Every so often I get asked to look at existing Sitecore installs and write up reports on what's good and what's not so good about them. I spend time looking at lots of stuff, like the infrastructure, the databases, the code and security. But time after time I find myself writing up a similar issue...
And that is that almost every site I've looked at has had log files that contain regularly re-occurring errors.
Modern instances of Sitecore generate a lot of logs: The base CMS log, search crawling logs, FXM logs – plus probably some logs for extra modules you've added. And it seems to me that for a lot of Sitecore instances these files are just one of those annoying consumers of disk space that need tidying up every so often. But we shouldn't ignore them – they're our window into the internals of Sitecore and how well it's running.
The issues I find in the logs vary between installs I look at. Sometimes it's small stuff: like the keep-alive can't access the URL it's been given, or performance counters aren't working. But surprisingly often it's significant things, that will adversely affect the performance or features of the site: Incorrect email sending configuration, bad database connection strings, unhandled exceptions or SQL errors.
I've seen this issue with other software too. – if you have Coveo or Solr installed as part of your Sitecore solution, they have their own logs too. But don't forget Windows issues. Lots of red or yellow icons in Event Viewer is a similar indication that something significant isn't right with your site.
Don't have an "out of sight is out of mind" attitude to all these useful hints your servers are collecting for you.
Monitor. The. Logs.
Fix. The. Errors.
Can't be much clearer than that, I think?

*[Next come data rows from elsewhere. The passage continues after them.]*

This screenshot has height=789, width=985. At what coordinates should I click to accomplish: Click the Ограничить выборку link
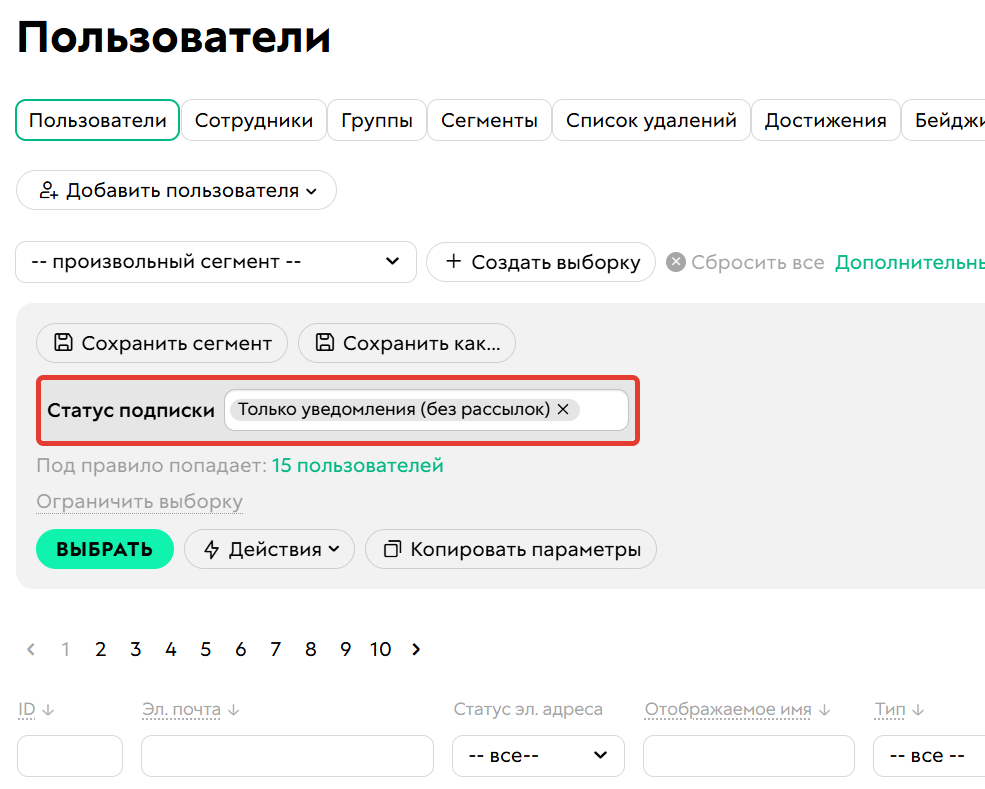tap(138, 501)
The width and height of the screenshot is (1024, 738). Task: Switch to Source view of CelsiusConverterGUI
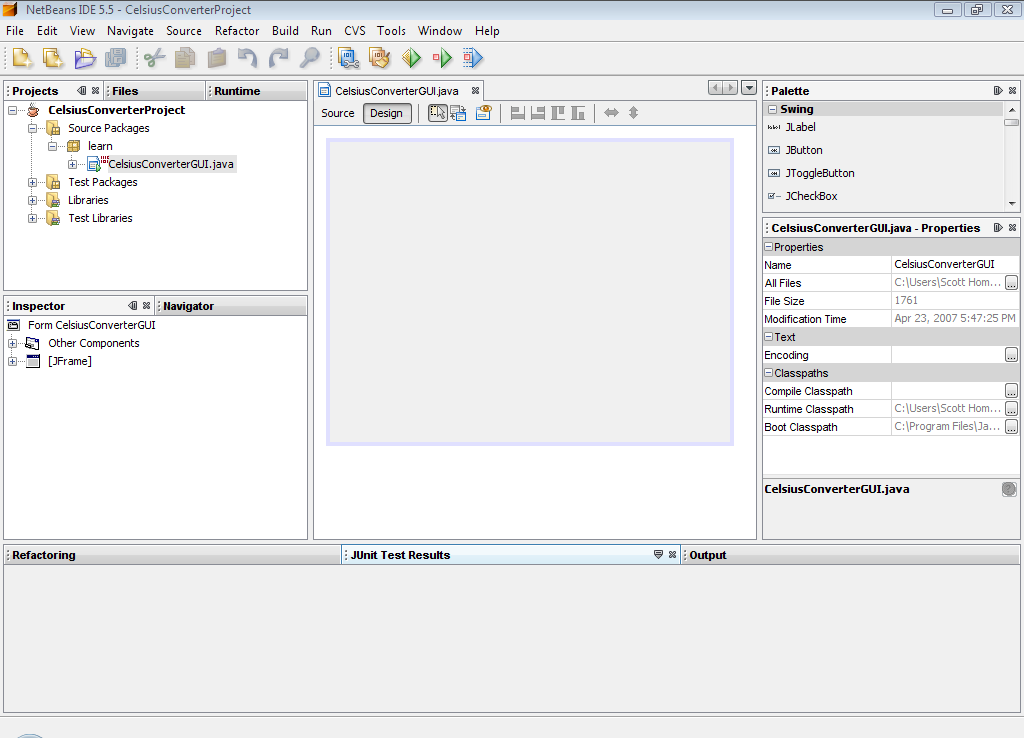(x=337, y=113)
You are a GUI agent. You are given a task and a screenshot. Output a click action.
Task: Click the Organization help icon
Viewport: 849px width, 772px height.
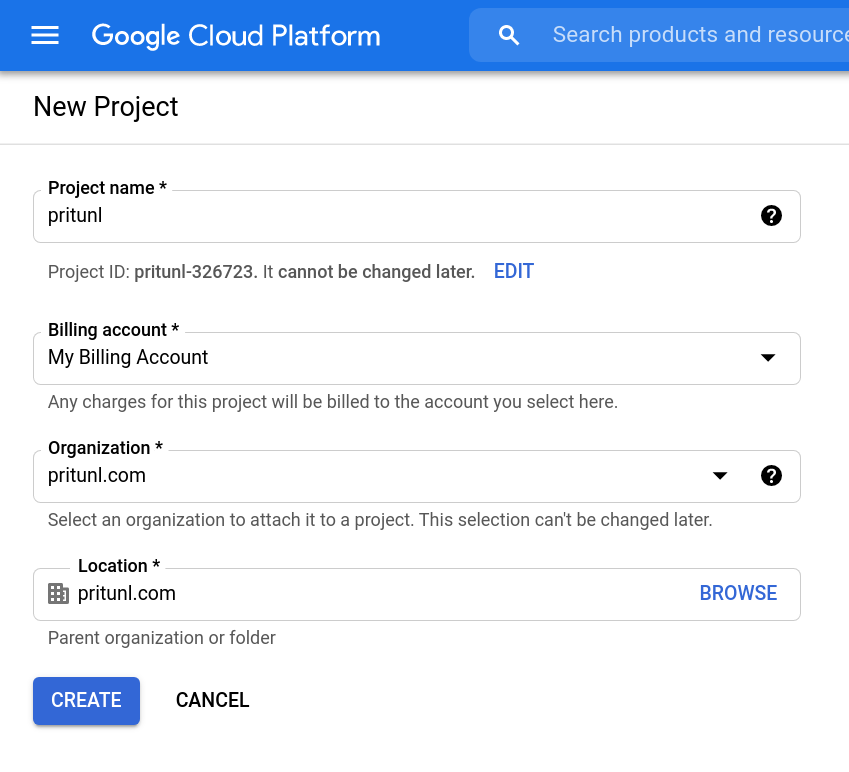[x=771, y=476]
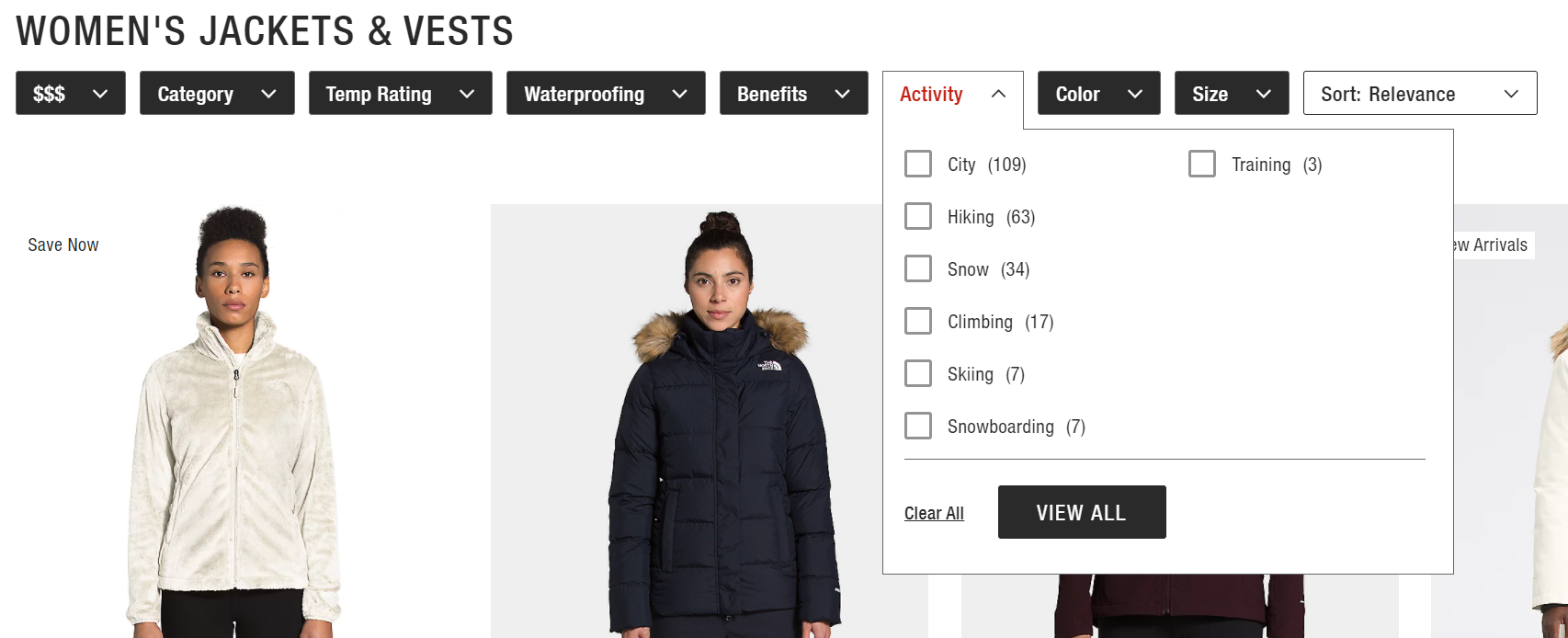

Not that I want to do myself out of work, but if you're going to run a site you should have a plan to ensure you regularly check your logs. When you find issues occurring you need to schedule time to find the cause of the fault and to fix it.

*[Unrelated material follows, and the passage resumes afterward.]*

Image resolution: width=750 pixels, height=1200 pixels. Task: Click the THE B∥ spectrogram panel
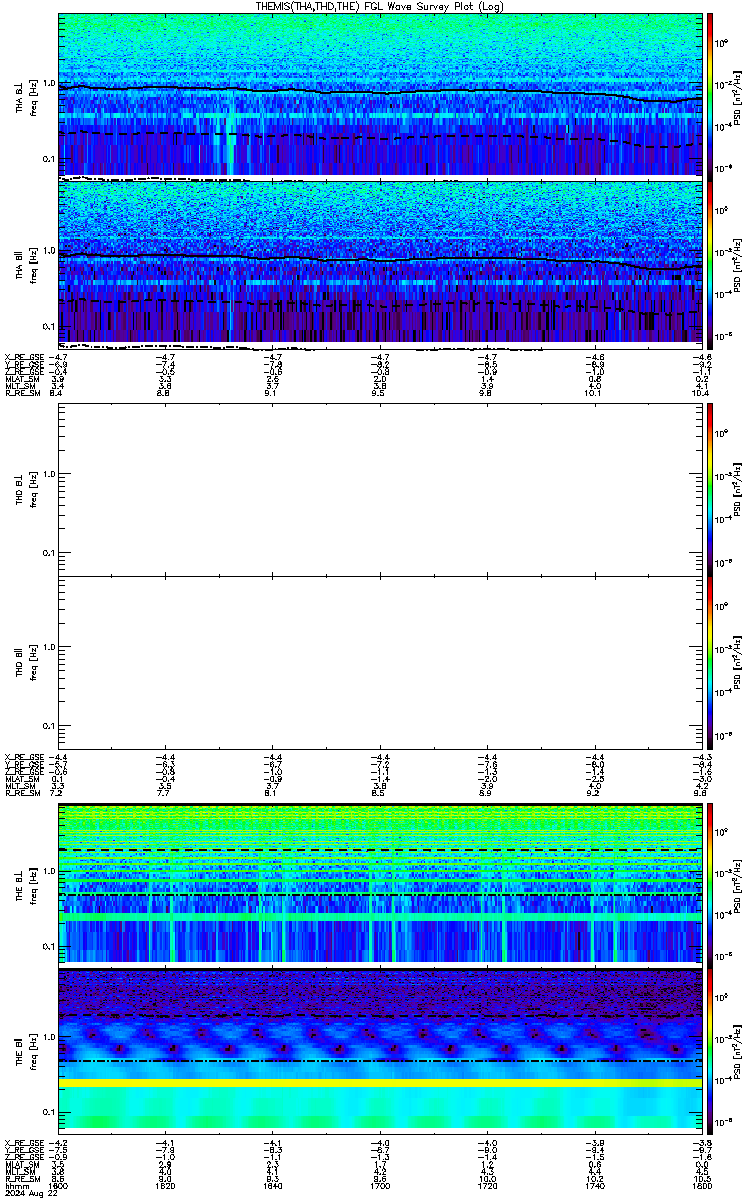(x=379, y=1049)
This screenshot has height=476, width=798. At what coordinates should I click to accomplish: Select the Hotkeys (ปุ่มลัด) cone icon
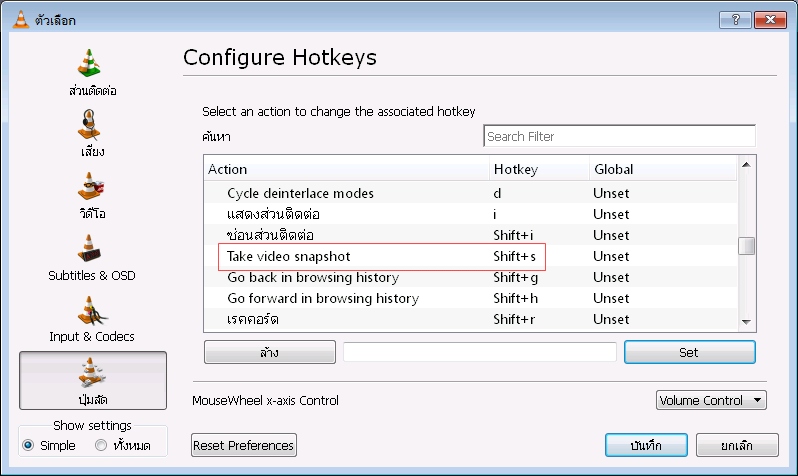pos(92,372)
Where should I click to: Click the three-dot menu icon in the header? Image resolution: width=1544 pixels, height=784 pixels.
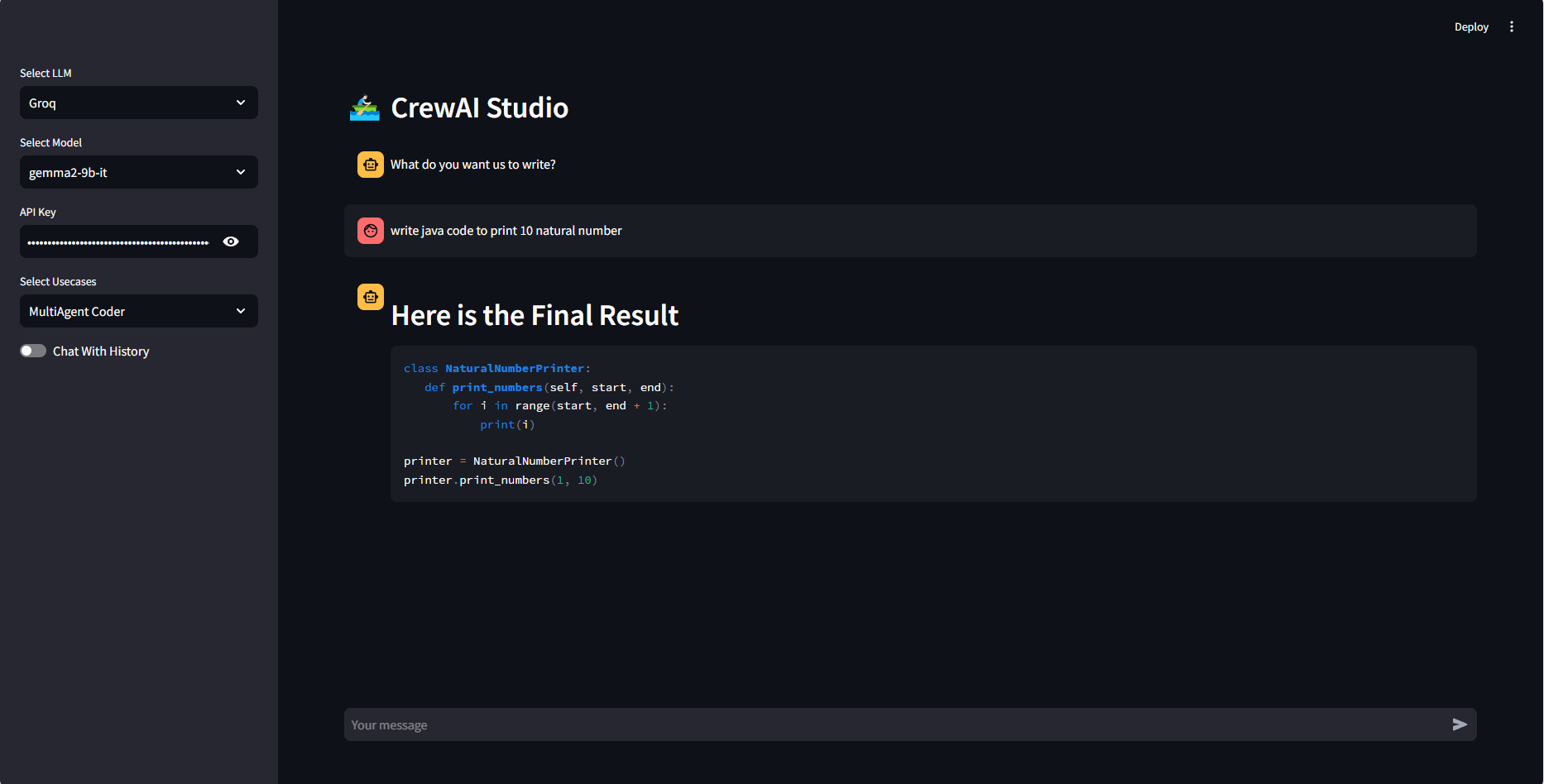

In an ideal world, I'd recommend:
You should certainly do this on your Production and UAT / Test sites – but you may well find benefits from being equally pro-active about checking logs in development. The earlier you find an issue, the cheaper it is to fix, after all.

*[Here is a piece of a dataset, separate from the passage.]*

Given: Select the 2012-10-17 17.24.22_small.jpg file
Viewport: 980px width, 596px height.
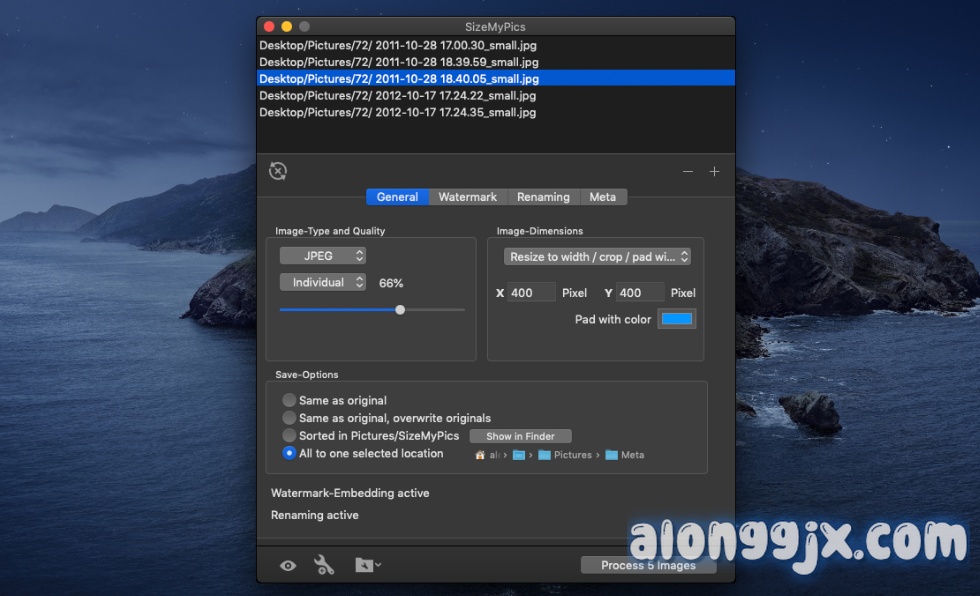Looking at the screenshot, I should 400,95.

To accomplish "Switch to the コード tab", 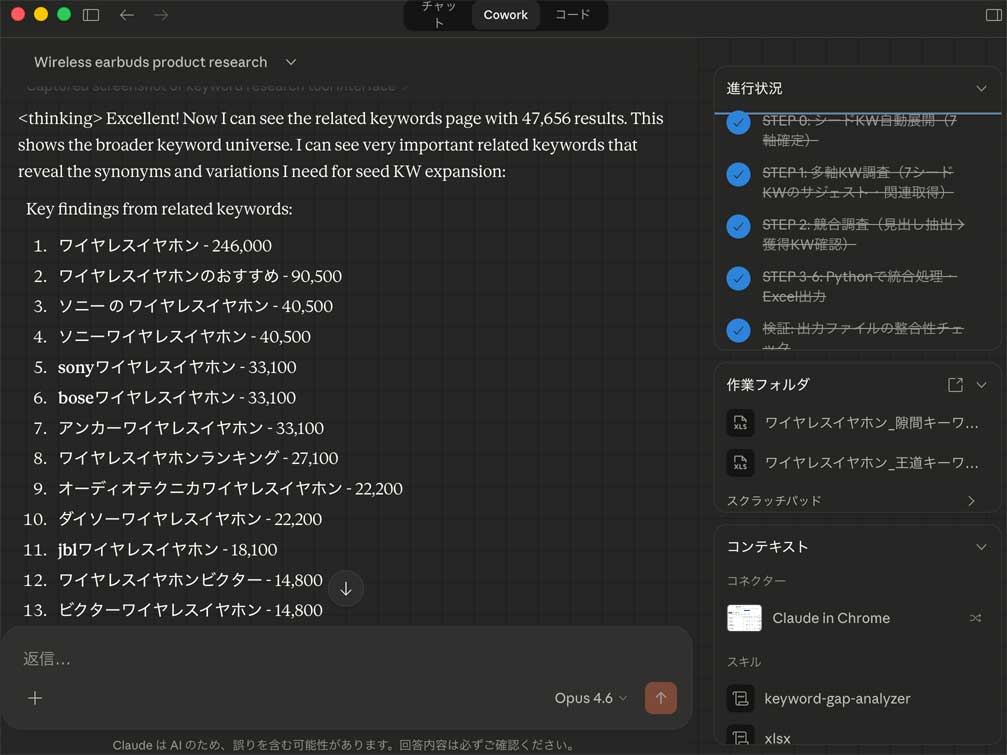I will click(572, 15).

I appreciate that this sort of thing is not always easy to schedule. Work priorities often favour new features over solving log-file problems that aren't bringing the site down. Plus, if you have a 3rd party maintaining your infrastructure access to the log data might not be trivial. But in the long run I would argue that any hassle here is worth it. "A stitch in time" as they say...
And then you can have happy log files. And maybe one day I'll get to write that mythical "there is nothing wrong with this instance of Sitecore" report.
Well, you can't blame me for wishing, eh? 😉